Isabelle Amyes
Plays
Barbara Hunt
Isabelle found that coming into an established series actually helped build up the character of Barbara. “I used the fact that I was arriving somewhere different and meeting new people in the same way that it was very strange for Barbara arriving at prison. I decided not to research going to a prison, meeting the cast or looking at the Bad Girls set before going on to it for the first time. I thought it would be better for it all to come as a horrifying shock – which it was!”
“My first scene in front of the whole crew and cast was the arrival of Barbara at the prison and all I had to do that day was just scream and sob. That in itself was very nerve wracking and difficult, which all went to help how I played Barbara. I remember making myself drive to the set on the day because I just wanted to get into the car and scream, so that I could hear the sound of my own screams before I had to go on set and do it for real. At least I had got used to what I sounded like in my head before doing that in front of everyone!”
With a laugh in her voice Isabelle feels that “Going into this series has been a bit like going into prison: you join a lot of people who have been together for a long time and you fit in or you don’t - and fortunately I have!”
“When I met Brian Park to interview for Barbara, my mother had just died of cancer so I was well aware of the feelings of losing someone close to you, which was crucial for the role of Barbara”.
Isabelle talks very warmly about her character: “I think Barbara is rather wonderful. She’s done something that she felt she had to do. The mercy killing of her cancer-ridden husband was because she loved him and carried out with his blessing. She’s now suffering the consequences, never thinking that she would go down for manslaughter - but her step-children testified against her”.
Coming from a theatrical background, Isabelle Amyes always knew she would become an actress. Her father was the actor turned director and Head of Drama for Granada Television, Julian Amyes, and her mother was the actress and writer Anne Allan. Isabelle worked with both her parents in the television play written by her mother A Wife Like The Moon, her father directed and she starred.
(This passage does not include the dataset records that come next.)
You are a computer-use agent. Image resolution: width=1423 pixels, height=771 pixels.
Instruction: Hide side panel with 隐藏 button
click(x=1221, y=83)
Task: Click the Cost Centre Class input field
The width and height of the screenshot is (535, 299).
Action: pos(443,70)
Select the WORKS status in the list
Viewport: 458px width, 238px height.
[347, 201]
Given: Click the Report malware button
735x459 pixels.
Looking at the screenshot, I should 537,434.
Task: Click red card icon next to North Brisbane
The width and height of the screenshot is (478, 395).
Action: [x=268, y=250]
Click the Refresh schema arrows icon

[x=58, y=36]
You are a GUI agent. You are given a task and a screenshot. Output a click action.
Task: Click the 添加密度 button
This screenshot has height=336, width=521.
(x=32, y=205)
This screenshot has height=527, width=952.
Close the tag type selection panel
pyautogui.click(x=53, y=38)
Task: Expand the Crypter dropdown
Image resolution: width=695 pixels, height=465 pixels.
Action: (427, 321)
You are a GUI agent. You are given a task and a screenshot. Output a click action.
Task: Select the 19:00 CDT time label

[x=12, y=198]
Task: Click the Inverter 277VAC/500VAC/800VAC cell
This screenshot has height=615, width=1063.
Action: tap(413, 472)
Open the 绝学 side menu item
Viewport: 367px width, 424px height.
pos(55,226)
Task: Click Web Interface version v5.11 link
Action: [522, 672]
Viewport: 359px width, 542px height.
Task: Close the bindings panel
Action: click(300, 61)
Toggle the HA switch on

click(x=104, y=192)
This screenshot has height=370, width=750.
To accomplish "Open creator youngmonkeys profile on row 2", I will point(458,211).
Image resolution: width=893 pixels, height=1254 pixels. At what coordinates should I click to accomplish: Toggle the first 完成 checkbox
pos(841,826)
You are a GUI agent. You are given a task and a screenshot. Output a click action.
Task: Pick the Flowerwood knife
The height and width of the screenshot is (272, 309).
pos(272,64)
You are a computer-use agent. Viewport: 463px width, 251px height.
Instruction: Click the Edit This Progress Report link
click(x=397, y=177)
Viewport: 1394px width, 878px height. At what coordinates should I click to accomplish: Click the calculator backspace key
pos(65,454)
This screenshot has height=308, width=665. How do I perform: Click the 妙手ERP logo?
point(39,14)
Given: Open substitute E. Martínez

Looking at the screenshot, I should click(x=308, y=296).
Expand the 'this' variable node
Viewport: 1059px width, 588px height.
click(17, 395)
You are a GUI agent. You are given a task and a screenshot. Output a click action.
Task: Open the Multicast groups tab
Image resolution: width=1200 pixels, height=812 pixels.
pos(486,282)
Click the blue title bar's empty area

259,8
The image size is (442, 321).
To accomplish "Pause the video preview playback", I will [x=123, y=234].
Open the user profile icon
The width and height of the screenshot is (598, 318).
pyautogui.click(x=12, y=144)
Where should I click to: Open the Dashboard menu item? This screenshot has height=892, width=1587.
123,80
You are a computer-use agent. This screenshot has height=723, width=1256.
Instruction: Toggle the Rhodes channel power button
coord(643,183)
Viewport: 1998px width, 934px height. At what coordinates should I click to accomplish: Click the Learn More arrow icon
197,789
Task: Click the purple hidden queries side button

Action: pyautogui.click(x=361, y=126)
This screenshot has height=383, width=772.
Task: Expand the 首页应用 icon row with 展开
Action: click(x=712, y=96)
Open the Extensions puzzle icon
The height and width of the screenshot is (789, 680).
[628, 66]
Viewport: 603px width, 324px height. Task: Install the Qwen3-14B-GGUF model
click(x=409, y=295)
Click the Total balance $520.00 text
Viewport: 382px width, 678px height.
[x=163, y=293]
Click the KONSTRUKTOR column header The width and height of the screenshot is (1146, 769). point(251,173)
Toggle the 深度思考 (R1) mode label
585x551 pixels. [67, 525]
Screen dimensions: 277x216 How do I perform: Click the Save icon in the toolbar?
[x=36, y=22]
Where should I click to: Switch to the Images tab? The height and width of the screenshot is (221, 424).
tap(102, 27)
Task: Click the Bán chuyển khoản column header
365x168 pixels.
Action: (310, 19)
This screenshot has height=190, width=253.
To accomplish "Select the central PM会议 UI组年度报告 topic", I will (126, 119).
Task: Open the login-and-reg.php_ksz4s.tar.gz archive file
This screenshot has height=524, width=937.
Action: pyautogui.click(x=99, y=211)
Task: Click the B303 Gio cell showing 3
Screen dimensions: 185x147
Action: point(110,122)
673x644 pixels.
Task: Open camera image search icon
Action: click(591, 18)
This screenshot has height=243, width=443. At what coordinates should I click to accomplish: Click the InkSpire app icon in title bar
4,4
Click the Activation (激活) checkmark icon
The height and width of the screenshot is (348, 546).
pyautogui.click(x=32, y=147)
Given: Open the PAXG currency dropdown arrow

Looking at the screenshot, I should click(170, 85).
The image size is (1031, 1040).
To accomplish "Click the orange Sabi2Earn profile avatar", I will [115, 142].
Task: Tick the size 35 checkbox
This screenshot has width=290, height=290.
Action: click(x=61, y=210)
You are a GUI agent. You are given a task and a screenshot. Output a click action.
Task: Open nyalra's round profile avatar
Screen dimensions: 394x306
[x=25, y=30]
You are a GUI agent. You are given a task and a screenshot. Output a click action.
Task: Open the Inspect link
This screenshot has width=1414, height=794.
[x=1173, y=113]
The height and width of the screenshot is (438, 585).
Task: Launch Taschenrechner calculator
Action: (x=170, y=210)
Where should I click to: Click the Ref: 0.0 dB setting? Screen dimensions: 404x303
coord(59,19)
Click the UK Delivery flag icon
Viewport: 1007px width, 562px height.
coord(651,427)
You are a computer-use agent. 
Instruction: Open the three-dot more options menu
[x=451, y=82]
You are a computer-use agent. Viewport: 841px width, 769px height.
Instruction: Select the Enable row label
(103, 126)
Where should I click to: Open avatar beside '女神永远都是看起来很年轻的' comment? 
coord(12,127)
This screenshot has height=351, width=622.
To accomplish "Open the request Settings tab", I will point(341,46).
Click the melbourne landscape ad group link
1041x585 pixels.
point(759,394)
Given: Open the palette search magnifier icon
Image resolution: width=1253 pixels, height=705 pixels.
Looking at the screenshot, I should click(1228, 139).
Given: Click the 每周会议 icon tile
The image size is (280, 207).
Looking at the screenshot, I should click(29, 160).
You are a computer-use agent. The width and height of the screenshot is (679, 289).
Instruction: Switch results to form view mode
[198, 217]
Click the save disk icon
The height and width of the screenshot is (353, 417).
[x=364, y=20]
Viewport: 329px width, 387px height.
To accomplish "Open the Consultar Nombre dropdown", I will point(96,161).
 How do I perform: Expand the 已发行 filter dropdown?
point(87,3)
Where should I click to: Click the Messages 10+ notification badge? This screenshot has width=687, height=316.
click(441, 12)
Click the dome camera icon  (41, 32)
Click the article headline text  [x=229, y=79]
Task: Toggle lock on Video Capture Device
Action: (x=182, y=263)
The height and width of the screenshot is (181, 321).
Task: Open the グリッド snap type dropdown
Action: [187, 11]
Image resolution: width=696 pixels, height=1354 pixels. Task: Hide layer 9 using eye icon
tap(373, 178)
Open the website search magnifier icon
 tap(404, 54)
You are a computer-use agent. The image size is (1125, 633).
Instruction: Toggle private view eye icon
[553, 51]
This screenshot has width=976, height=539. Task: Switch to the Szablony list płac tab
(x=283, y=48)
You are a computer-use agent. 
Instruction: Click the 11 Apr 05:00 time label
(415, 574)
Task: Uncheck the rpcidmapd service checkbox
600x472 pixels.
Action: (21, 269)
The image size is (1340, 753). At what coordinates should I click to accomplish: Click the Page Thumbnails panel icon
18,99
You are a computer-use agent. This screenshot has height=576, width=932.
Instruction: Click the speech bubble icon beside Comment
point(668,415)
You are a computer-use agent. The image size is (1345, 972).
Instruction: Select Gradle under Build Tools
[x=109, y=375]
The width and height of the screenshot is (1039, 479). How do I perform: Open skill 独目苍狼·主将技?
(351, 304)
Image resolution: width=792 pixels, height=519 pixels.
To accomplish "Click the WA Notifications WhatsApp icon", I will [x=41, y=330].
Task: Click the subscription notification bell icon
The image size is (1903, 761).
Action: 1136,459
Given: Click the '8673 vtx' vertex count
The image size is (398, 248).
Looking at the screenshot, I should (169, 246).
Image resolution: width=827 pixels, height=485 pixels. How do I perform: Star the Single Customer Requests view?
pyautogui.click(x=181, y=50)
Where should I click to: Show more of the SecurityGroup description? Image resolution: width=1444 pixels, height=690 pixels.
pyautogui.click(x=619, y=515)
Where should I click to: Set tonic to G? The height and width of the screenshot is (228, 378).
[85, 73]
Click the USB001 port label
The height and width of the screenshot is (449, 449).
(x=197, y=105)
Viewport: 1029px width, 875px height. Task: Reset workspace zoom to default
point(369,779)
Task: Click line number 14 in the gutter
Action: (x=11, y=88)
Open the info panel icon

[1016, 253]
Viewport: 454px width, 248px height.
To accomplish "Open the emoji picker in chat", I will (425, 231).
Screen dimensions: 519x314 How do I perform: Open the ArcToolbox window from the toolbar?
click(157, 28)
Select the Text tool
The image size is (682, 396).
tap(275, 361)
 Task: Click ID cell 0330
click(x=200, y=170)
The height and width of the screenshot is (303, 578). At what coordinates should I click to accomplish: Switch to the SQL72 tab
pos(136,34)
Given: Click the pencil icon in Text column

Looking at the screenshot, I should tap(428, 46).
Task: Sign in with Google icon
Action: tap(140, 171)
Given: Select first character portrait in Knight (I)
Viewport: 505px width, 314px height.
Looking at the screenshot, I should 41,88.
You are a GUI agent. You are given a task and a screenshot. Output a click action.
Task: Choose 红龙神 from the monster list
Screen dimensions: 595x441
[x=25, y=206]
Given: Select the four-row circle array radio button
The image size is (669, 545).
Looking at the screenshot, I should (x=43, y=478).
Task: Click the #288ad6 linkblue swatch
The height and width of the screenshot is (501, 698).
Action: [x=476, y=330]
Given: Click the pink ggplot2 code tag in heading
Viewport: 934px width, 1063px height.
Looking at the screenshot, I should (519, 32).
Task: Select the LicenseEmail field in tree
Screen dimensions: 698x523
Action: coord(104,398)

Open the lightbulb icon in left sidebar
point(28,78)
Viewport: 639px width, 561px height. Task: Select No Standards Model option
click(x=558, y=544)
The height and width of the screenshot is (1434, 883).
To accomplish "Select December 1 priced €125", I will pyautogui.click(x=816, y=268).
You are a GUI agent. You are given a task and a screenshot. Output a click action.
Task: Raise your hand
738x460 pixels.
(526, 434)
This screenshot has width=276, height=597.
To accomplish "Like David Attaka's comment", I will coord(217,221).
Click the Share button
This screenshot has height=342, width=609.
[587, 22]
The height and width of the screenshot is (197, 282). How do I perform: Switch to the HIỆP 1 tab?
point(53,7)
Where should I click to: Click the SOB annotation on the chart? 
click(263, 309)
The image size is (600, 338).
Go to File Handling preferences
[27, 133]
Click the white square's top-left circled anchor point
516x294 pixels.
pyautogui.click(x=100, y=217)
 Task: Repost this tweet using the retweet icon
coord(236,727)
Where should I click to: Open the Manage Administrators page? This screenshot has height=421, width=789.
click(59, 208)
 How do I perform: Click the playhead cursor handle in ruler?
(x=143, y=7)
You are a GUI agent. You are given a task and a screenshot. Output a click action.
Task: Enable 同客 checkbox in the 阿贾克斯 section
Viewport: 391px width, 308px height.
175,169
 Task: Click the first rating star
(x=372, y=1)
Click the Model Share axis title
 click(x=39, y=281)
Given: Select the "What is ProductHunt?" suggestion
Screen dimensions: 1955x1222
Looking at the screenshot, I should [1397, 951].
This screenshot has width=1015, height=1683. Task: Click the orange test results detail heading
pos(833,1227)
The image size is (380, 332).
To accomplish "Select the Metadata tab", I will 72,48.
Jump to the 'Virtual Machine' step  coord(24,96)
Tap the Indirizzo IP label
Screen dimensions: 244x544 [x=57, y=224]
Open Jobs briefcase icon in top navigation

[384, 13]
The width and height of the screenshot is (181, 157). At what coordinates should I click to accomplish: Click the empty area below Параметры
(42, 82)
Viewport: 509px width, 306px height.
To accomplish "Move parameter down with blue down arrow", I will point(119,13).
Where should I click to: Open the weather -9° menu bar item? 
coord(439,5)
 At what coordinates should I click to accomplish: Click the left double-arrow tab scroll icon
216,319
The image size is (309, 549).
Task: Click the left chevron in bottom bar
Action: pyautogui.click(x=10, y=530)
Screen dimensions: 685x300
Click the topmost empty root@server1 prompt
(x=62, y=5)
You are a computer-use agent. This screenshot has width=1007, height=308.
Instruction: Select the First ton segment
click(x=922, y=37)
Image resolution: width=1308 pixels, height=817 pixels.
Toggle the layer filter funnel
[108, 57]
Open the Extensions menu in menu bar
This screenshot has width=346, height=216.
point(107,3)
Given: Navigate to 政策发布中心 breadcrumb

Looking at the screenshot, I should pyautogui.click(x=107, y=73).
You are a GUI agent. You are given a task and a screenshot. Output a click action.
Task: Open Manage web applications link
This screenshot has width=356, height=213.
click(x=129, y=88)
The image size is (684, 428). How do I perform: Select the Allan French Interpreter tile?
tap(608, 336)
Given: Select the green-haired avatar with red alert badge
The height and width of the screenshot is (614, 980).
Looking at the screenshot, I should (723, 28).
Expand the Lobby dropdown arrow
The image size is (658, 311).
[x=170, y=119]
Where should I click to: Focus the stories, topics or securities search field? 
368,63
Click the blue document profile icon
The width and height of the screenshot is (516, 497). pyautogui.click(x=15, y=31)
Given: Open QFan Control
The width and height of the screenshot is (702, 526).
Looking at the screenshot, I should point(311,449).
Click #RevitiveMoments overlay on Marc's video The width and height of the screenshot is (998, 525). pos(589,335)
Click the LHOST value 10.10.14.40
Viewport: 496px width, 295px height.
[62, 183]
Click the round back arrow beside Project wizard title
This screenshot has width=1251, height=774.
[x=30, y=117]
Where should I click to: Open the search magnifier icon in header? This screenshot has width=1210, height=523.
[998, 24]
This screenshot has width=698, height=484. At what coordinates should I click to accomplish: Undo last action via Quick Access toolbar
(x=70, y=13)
Her television, film and theatre credits are numerous and include: Betsy in Ang Lees’ Sense and Sensibility, Anne Collingridge in House Of Cards and Fanny in Love In A Cold Climate.
Like her mother Isabelle also writes for television with her writing partner Peter Symonds, including: the animation series The Bamboo Bears, children’s series Chucklevision, and their first television film is due to go into production later this year.